Hereditary red blood cell membrane defects. Detection of PIEZO1 mutations associated with SPTA1 mutations. An unusual clinical case of hereditary xerocytosis
Published in Pediatric Hematology and Oncology, 2020
Carmelo Fortugno, Eulalia Galea, Renato Cantaffa, Francesco Gigliotti, Rachele Lucia Fabiano, Valentina Talarico, Giuseppe Raiola, Maria Concetta Galati
Hereditary spherocytosis is the most common red blood cell (RBC) membrane disorder causing hereditary hemolytic anemia characterized by sphere-shaped erythrocytes (spherocytes) with increased osmotic fragility. Hereditary spherocytosis can affect all ethnic groups but is more common in people of northern European ancestry where the prevalence is 1 in 1000–2500. Spherocytes are formed because of loss of membrane due to quantitative defects in proteins that link the cytoskeleton to the lipid bilayer (“vertical” linkages). The scaffolding network of the RBC cytoskeleton is assembled by α- and β-spectrin heterodimers self-associating in a head-to-head fashion to form tetramers, bound to the lipid membrane via the anchoring complex of ankyrin, protein 4.2, and band 3. In autosomal dominant Hereditary spherocytosis, which accounts for approximately 75% of cases, mutations of ankyrin (ANK1), band 3 (SLC4A1), and β-spectrin (SPTB) genes predominate. Recessive Hereditary spherocytosis is most often due to compound heterozygosity for defects in the genes encoding ankyrin, α-spectrin (SPTA1), or protein 4.2 (EPB42).
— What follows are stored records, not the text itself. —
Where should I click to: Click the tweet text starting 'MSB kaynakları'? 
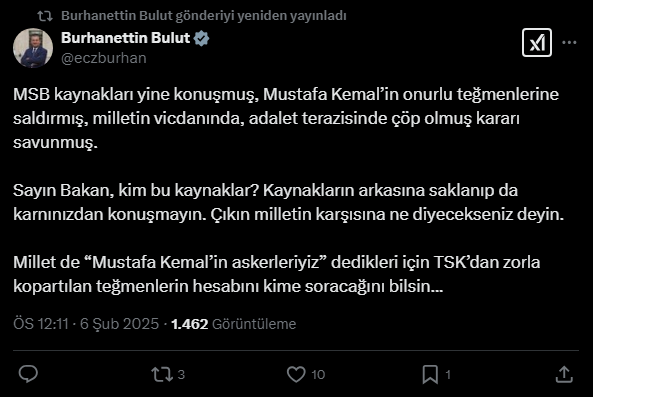[x=289, y=190]
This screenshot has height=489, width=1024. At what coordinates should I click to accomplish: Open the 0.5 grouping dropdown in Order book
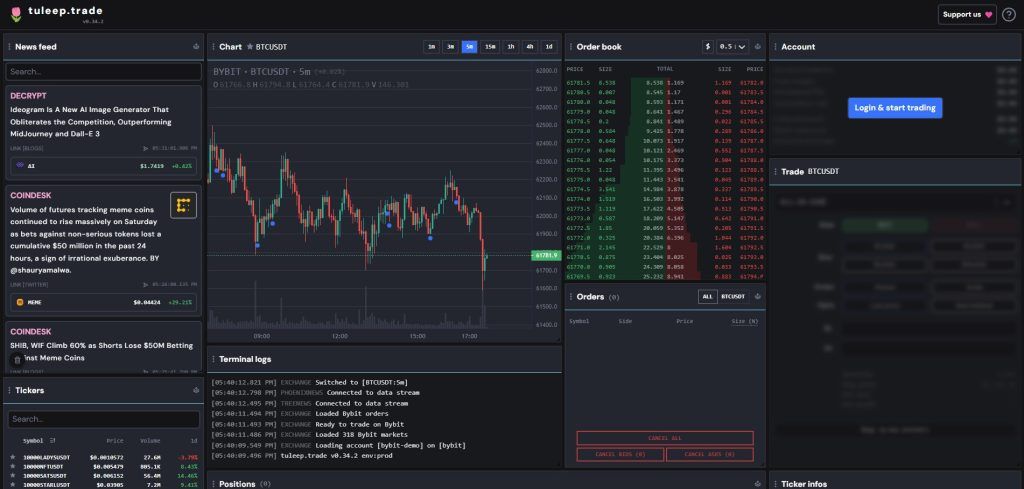tap(733, 47)
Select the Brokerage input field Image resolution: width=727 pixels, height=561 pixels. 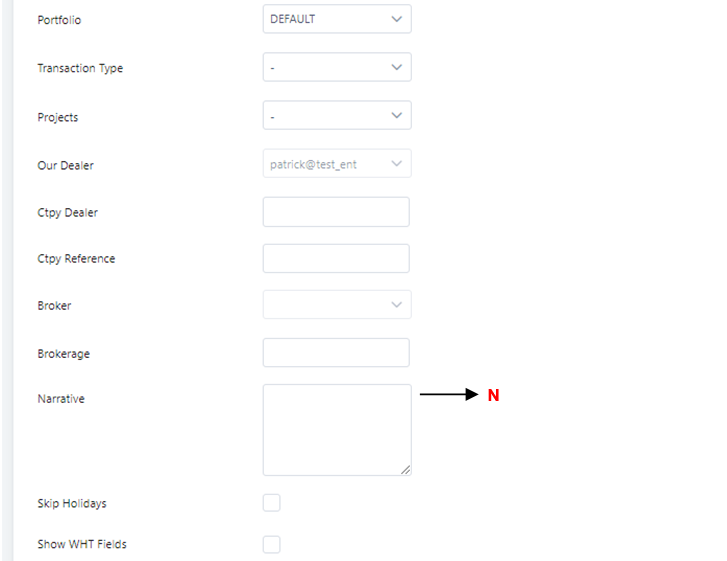click(x=336, y=352)
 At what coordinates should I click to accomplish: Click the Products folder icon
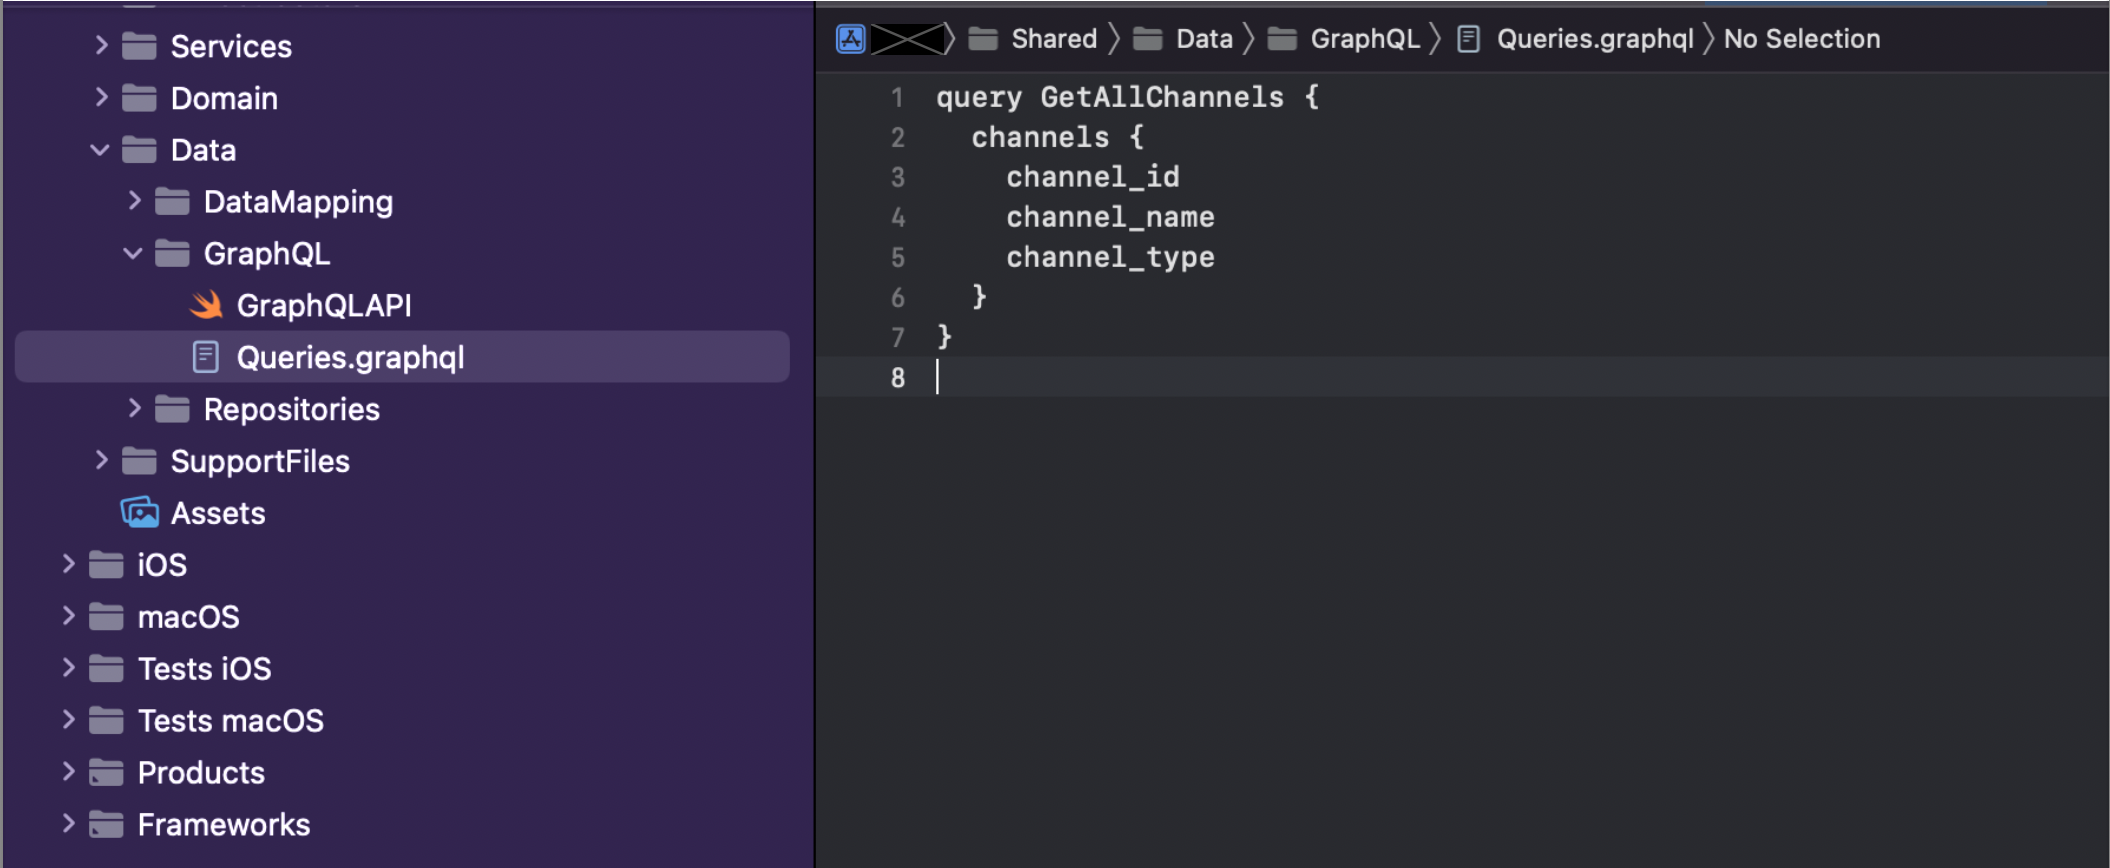point(106,773)
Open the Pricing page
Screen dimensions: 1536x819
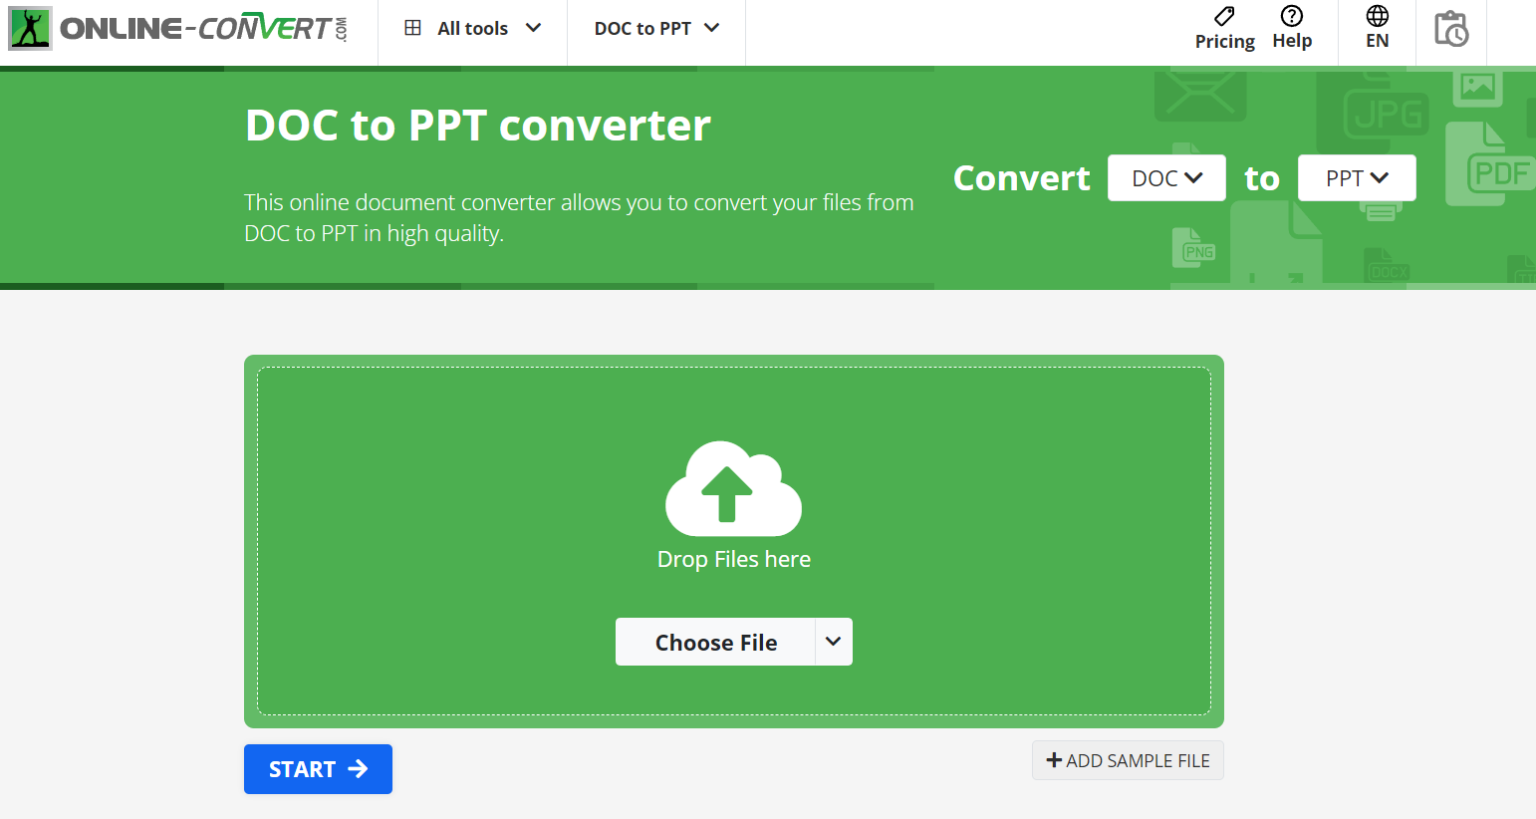(1224, 41)
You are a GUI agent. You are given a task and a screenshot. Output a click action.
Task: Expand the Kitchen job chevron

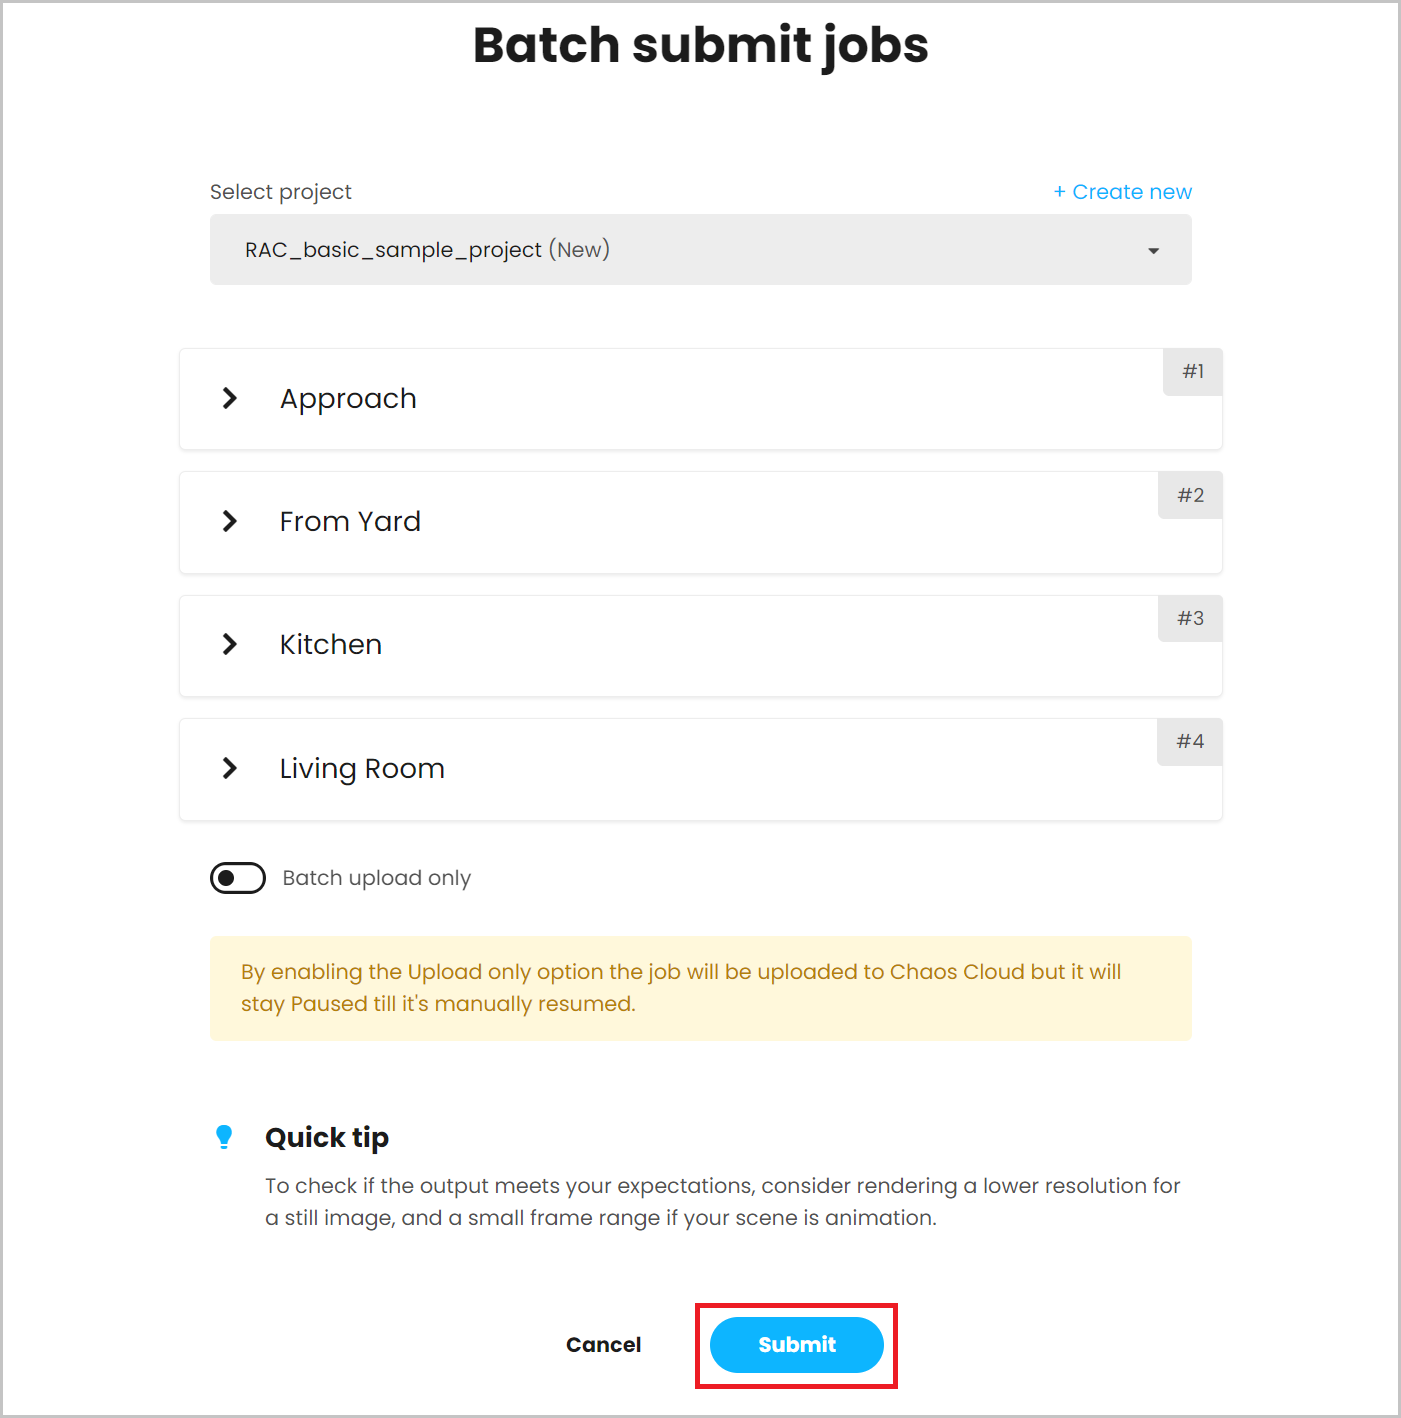coord(230,644)
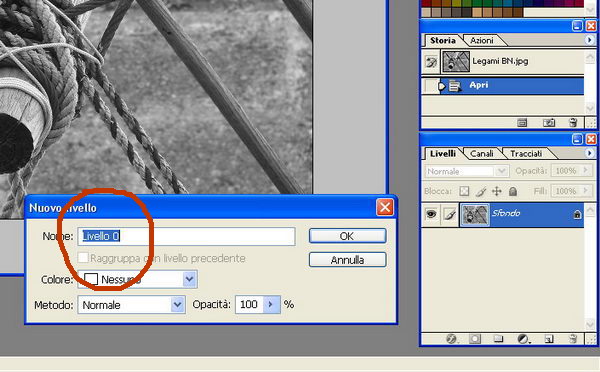Toggle visibility of the Sfondo layer
The image size is (600, 372).
[431, 214]
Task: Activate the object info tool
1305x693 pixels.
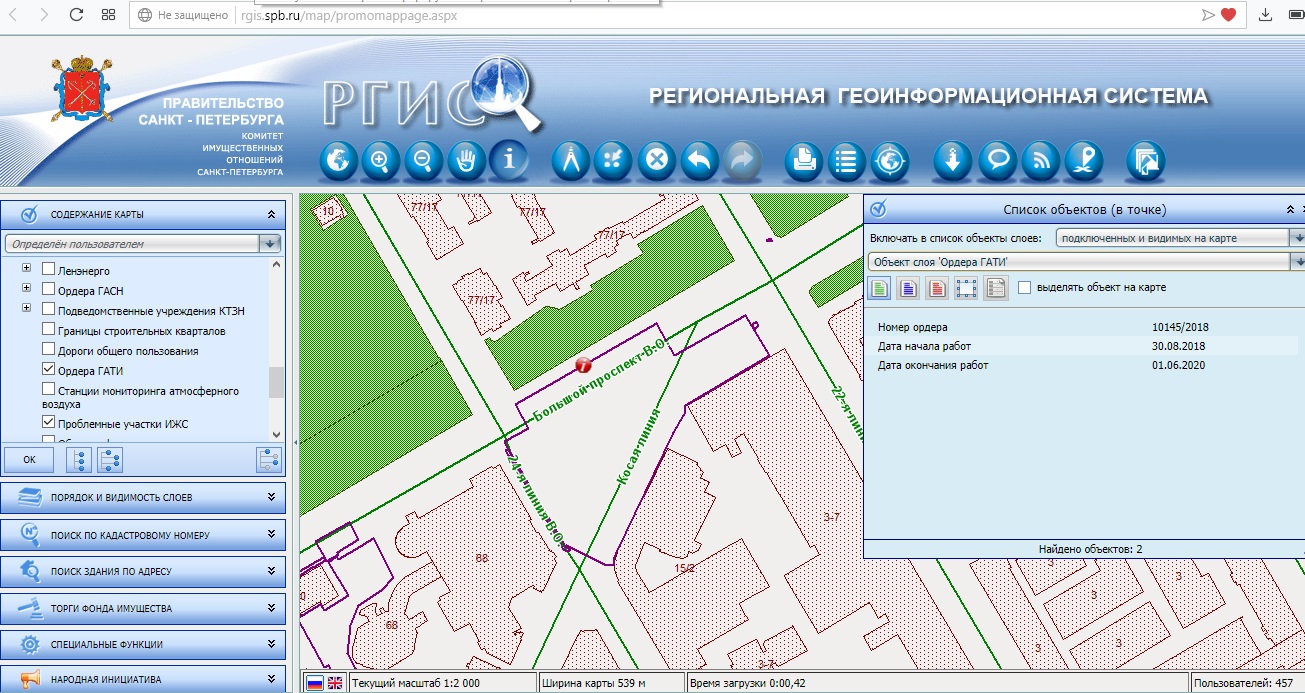Action: [509, 160]
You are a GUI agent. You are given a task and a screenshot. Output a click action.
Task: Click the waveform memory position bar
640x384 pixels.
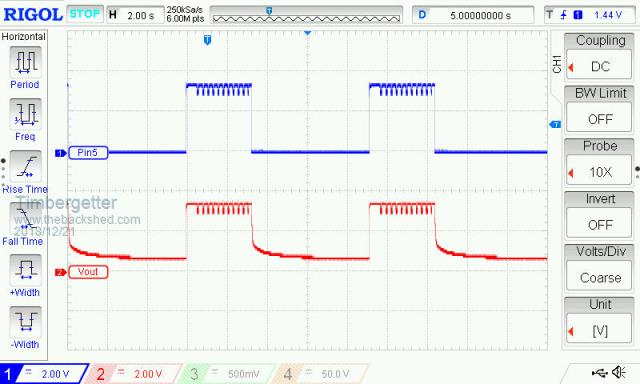pyautogui.click(x=306, y=15)
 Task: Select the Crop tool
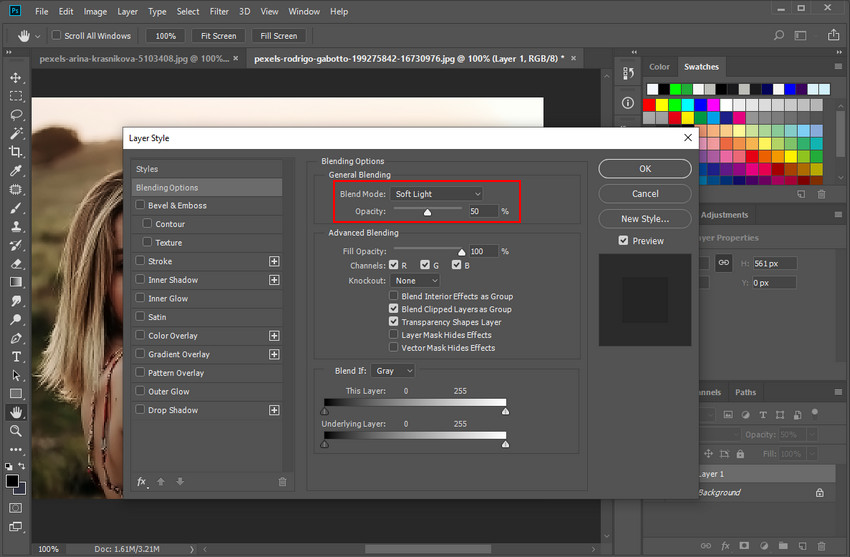coord(16,152)
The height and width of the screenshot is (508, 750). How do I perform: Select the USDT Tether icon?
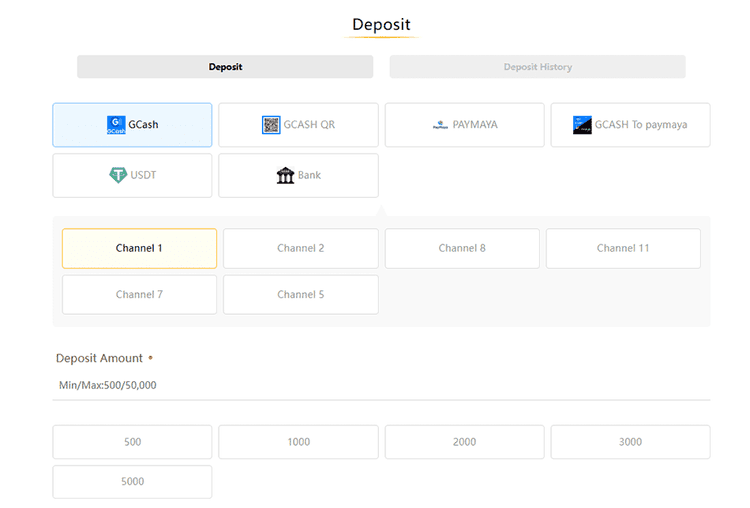coord(118,175)
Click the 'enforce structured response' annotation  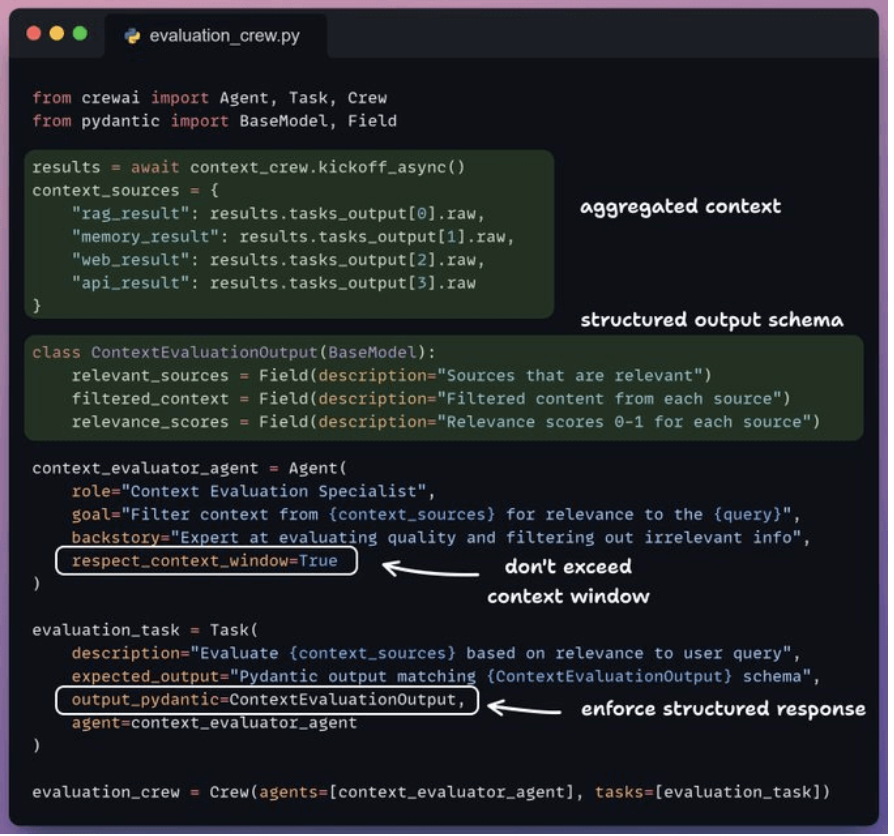click(x=723, y=709)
Two SPTA1 low expression alleles were identified early-on to be associated with RBC membrane disorders and their study helped to determine the quantitative requirements of the RBC cytoskeleton for α-spectrin. αLELY(Low Expression LYon) has a minor allele frequency (MAF) of 25.5% and consists of the mutation c.6531-12C > T in intron 45, causing partial skipping of exon 46 in half of the transcripts and consequently a 50% decrease in the amount of α-spectrin. αLELYin trans to an SPTA1 allele with a hereditary elliptocytosis (HE)-associated mutation modifies the phenotype from HE to hereditary pyropoikilocytosis. In contrast, αLELYin trans to a null SPTA1 allele causes no disease, indicating that production of ∼25% of normal α-spectrin is enough for normal RBC cytoskeleton assembly.7–9 The severity of Hereditary spherocytosis is directly related to the extent of the surface loss and consequently to the degree of spherocytosis: among the RBC indices, the percentage of microcytes is the best indicator of the disease severity.